**Excerpted text**:
-=-=-
Nur and I both agreed that we had to go to Kamakura while we were in Tokyo. Kamakura is about an hour away by train from Tokyo Station. There are a lot of neat things there... temples, tombs, and the 40th Anniversary Jump event. We were pretty stoked.
The train we had to take wasn't exactly the most popular train, so one came every 20-30 minutes or so. I think we missed the first one by a hair, so we took tons of pictures on the platform.
We saw some neat things on the way there... the coolest was probably the giant Boddhavista sticking out of a hillside. But as soon as we stepped out of the train in Kamakura, we knew something was up. The temperature was about 300 degrees (choose your measurement style) with about 200% humidity. DON'T ASK HOW. BUT IT WAS. Simply stepping onto the platform was like jumping into a pool that was in a pool that was in a pool. I have never been so drenched in all my life.
We seemed to be near the sea, and the Jump event was supposed to be on the beach, so we headed to that first. As we headed towards the sea, the air became more and more sticky and the wind began to kick up. Sand would be blown at such speeds that it felt like microscopic daggers piercing our flesh over and over and over again.
After fighting the wind and sand, we finally made it. It's pretty small, just a little hut-like thing on the beach. Look at those skies though! So blue! SO DECEPTIVE!
I've color corrected this image to show you how it actually was. The sky was a burning mass and the sea must have been boiling lava. I didn't venture near enough to it to check. About this time, we decided that we must have stumbled into one of the entrances to hell. I don't know if I've ever felt that miserable before. It was horrible.
But back to the Jump thing. THEY'RE SO HAPPY. (Because they can't feel the heat)
I had to pose the the Chopper statue. I love Chopper!! But that may be the most forced smile ever. EVER. I wanted out of there. So we got out of there, but not before I picked up the Stamp Rally paper and got my Kochikame and Slam Dunk stamps. I actually never got any other stamps, but towards the end comfort was greatly preferred over getting stamps.
We retreated back to the train station to plan the rest of our time in the 6th Entrance to Hell and grab some food. We ended up getting some stuff from the convenience store, but then we couldn't find a place to sit down! So, we wandered here and there and decided to go to the Daibutsu. We met an elderly man who had been teaching himself English for the last five years. We chatted for a while and he was very helpful in pointing out the way for us. He was so kind to us, he was definitely the best thing in Kamakura.
We walked a while and found a small shrine. They had some chairs, so we sat there and ate lunch. I finished before Nur, so I gave some offerings in thanks for the shaded and slightly cooler spot to eat and explored. This little tiny area actually had five shrines in it! I was constantly surprised by the ability the Japanese had of squeezing so much into such little areas, and still making it seem roomy. Incredible.
Then we headed over to the Daibutsu. This guy was once housed in a temple, but a tsunami blew that away in 1498. Luckily, he survived and now chills in the sun. THE SUN. THE BURING SUN. But look at the beautiful blue sky!
-=-=-
**Dataset**:
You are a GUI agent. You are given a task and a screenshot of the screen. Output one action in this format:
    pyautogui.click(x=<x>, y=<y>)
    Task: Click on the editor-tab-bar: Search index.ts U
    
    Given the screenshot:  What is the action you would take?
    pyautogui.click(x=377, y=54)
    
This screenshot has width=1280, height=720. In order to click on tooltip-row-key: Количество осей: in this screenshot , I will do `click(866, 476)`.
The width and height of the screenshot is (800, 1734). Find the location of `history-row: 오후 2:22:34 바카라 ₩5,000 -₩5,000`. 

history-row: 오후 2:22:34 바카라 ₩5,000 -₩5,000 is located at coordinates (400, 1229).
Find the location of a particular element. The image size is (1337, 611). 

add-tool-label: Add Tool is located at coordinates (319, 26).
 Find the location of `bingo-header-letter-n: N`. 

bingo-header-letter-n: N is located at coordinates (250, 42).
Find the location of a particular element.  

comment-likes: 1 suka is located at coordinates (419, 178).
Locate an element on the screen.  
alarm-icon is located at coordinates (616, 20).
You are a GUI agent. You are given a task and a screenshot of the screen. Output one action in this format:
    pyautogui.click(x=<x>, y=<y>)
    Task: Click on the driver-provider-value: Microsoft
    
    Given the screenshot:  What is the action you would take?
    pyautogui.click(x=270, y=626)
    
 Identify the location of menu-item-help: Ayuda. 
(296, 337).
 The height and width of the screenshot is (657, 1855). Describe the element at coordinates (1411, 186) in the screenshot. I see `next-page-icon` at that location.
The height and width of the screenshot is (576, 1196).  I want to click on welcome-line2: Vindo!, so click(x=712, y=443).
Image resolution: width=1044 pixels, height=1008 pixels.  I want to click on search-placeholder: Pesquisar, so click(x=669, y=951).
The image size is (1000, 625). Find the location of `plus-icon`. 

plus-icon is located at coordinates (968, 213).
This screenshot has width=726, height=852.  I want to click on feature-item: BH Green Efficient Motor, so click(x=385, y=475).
-=-=-
**Task set**:
**A)** According to the Kamakura trip account, how long had the elderly man the travelers met been teaching himself English?
**B)** Reproduce the passage of the Kamakura trip account between "We walked a" and "seem roomy. Incredible.", inclusive.

**Completed exercise**:
**A)** For the last five years.

**B)**
We walked a while and found a small shrine. They had some chairs, so we sat there and ate lunch. I finished before Nur, so I gave some offerings in thanks for the shaded and slightly cooler spot to eat and explored. This little tiny area actually had five shrines in it! I was constantly surprised by the ability the Japanese had of squeezing so much into such little areas, and still making it seem roomy. Incredible.